The country examples we draw from include The Democratic Republic of Congo (DRC), Haiti, Mozambique, and Niger. Our findings illustrate the need to conduct additional research to better understand the relationship between citizens and the WASH providers, while also highlighting the role of institutions and proper governance in creating enabling conditions to address issues of service provision.

We find that breakdowns in service provisions can be related to issues in the accountability relationship between the government and service providers. Common issues across countries include insufficient coordination and overlapping agendas/functions among different government ministries, incomplete/improper decentralization processes, and institutional and financial bottlenecks in the distribution and assignation of funding services. We also find that additional work, and literature, is needed to better understand the relationship between citizens, the State and WASH providers.

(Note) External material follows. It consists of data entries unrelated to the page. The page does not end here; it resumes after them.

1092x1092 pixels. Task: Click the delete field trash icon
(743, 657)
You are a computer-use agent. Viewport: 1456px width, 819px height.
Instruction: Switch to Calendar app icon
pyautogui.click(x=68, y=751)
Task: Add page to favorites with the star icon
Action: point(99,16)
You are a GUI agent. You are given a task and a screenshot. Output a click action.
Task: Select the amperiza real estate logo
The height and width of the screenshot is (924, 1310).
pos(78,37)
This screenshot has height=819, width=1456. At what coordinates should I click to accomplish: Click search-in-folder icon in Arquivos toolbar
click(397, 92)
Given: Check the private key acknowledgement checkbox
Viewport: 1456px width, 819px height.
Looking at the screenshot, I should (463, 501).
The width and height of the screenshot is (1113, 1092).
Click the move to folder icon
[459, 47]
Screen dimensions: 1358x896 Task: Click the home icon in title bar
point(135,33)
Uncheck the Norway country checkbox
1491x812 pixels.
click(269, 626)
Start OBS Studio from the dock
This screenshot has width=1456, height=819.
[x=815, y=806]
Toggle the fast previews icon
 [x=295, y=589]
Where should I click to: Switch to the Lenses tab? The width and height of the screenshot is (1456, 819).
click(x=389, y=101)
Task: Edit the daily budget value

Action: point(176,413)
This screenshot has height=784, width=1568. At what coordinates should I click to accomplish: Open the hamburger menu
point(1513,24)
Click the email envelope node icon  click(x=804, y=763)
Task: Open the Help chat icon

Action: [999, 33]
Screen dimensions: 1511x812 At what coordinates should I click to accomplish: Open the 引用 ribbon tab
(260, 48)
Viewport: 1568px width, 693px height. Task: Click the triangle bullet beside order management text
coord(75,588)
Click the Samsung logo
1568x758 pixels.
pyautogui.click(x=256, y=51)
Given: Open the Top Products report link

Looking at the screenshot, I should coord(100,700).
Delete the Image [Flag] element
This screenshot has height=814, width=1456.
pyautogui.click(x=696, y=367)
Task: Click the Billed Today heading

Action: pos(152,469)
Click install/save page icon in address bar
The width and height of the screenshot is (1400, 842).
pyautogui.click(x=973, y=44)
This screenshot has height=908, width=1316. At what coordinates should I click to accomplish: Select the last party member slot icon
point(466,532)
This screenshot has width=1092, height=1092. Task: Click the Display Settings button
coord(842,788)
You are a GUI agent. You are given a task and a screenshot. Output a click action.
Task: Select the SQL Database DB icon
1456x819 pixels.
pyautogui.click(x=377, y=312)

Informed by a human-rights-based approach (HRBA), we suggest a series of recommendations to tackle these issues. These include:

Promoting equality and non-discrimination in the distribution of resources; increasing citizen participation in the process of service delivery; upping the levels of accountability, transparency and WASH sustainability in the government; promoting greater government coordination; pushing for decentralization and strengthening of local capacity; and ensuring that States adopt fair and redistributive taxation policies and increase their overall revenue pool through the principle of progressive realization. The human rights literature offers concrete guidance on how to approach each of these.

The World Bank’s Water Global Practice has launched an analytical reference, titled Policies, Institutions and Regulations (PIR) to illustrate how sound governance and proper sector-specific institutions and processes remain key in providing the right to WASH. In the road towards universalization of services, towards achieving Sustainable Development Goals 6.1 and 6.2, it is vital that increased focus be placed on understanding inefficiencies in service delivery, on institutional and financial bottlenecks, and that further research be conducted to better explore the relationship between citizens and WASH providers.

Disclaimer: The views presented here are those of the authors, and do not represent the views of The World Bank or The Members of the Executive Board of Directors.